Rockenbauch vertritt den Standpunkt, dass frühkindliche Bildung für die Familien kostenlos sein sollte, vollumfänglich von der Stadt finanziert. Auch will er die freien Träger entlasten, indem die Stadt deren Kosten unter bestimmten Voraussetzungen zu 100 Prozent übernimmt. Rockenbauch will ferner erreichen, dass Fachkräfte den Rücken frei bekommen für ihre Kernaufgabe, die Arbeit am Kind. Deshalb tritt er dafür ein, sie seitens der Stadt auch personell bei nicht-pädagogischen Tätigkeiten zu unterstützen, beispielsweise in Hauswirtschaft, Qualitätsmanagement und Hygienefragen. Zusätzliche Fachkräfte will Rockenbauch mit besserer Bezahlung gewinnen, zum Beispiel mit einer Stuttgart-Zulage, auch für die Beschäftigten bei freien Trägern. Nur wenn genügend Personal zur Verfügung stehe, entstünden Freiräume zum Reflektieren, Diskutieren und Ausprobieren – und damit für die Weiterentwicklung von Qualität und Vielfalt. „Bei der Qualitätsentwicklung ist mir wichtig, dass wir die Kinder mit einbeziehen“, betont Rockenbauch.
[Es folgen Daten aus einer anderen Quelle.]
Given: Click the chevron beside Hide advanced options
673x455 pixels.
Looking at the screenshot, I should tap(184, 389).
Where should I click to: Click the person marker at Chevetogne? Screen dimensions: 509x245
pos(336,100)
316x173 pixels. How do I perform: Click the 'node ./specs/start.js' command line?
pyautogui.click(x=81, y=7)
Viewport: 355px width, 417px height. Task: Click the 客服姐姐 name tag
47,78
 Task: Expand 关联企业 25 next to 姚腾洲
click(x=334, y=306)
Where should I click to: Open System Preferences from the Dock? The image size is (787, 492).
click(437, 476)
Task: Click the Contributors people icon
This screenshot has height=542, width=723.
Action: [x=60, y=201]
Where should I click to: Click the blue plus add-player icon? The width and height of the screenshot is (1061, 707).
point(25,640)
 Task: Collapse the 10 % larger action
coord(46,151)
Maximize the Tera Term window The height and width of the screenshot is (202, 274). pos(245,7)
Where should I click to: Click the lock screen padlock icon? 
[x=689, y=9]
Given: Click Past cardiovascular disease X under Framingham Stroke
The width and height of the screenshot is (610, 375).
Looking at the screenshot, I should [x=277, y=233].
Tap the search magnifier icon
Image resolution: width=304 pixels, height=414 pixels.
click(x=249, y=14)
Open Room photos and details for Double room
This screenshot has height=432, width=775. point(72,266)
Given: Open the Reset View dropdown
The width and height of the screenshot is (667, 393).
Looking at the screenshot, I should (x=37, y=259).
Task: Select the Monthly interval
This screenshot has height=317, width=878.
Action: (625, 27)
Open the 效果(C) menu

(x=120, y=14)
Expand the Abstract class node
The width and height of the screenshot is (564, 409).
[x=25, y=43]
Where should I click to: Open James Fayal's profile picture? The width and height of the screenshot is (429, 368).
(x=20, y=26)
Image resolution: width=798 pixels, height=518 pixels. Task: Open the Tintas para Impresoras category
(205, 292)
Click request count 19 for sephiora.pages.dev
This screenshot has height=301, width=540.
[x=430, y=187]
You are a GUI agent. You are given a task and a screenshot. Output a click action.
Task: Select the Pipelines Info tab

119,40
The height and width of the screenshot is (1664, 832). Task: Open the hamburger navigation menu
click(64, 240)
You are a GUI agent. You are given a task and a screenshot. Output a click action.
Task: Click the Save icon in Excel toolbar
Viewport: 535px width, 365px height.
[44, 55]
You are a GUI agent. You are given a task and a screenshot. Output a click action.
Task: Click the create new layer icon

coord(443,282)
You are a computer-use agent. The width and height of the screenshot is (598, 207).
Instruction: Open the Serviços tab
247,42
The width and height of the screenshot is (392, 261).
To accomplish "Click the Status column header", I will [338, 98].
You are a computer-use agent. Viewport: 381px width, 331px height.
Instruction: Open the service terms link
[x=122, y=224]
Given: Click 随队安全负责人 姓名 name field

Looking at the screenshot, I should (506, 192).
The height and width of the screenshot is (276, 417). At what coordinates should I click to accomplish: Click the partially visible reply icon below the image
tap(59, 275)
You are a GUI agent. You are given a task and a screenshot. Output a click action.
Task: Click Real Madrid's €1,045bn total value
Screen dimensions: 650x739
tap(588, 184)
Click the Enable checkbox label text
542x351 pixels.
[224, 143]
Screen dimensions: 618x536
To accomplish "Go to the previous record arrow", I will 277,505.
Im Zusammenhang mit der Corona-Pandemie schließt Rockenbauch nicht aus, dass das Land Kitaschließungen verordnen wird. In diesem Fall hält er es für die Pflicht der Gesamtgesellschaft, es Eltern zu ermöglichen, ohne Lohnverlust bei ihren Kindern zu Hause zu bleiben.

Marian Schreier:

Bei den Ausgaben für die Mitarbeiter*innen in freien und kirchlichen Kitas sieht Schreier die Stadt in der Verantwortung: „Sie sollte im ersten Schritt 100 Prozent der Personalkosten übernehmen.“ Er nennt drei Wege zur Fachkräftegewinnung: 1. das Fortführen der Stuttgarter „Tarif plus“-Großstadtzulage für Erzieher*innen, 2. das Entlasten des pädagogischen Personals von fachfremden Aufgaben, beispielsweise durch Hauswirtschaftskräfte, 3. mehr Ausbildung durch das Nutzen neuer Formen wie PiA. Den weiteren Kitaausbau will Schreier gemeinsam mit freien und kirchlichen Trägern planen, um die Vielfalt der Angebote zu erhalten. Qualitätssicherung bezeichnet er als Herzensanliegen und will auch hieran „mit der gesamten Trägerlandschaft arbeiten und eigene Stuttgart-Standards entwickeln.“
Pauschale Kita-Schließungen aufgrund von Covid-19 sind laut Schreier nach den für viele Familien sehr belastenden Erfahrungen des Frühjahrs zu vermeiden. Er plädiert für ein differenzierteres Vorgehen der Landespolitik und dafür, dass die Stadt in Kitas und Schulen Luftreiniger einsetzt.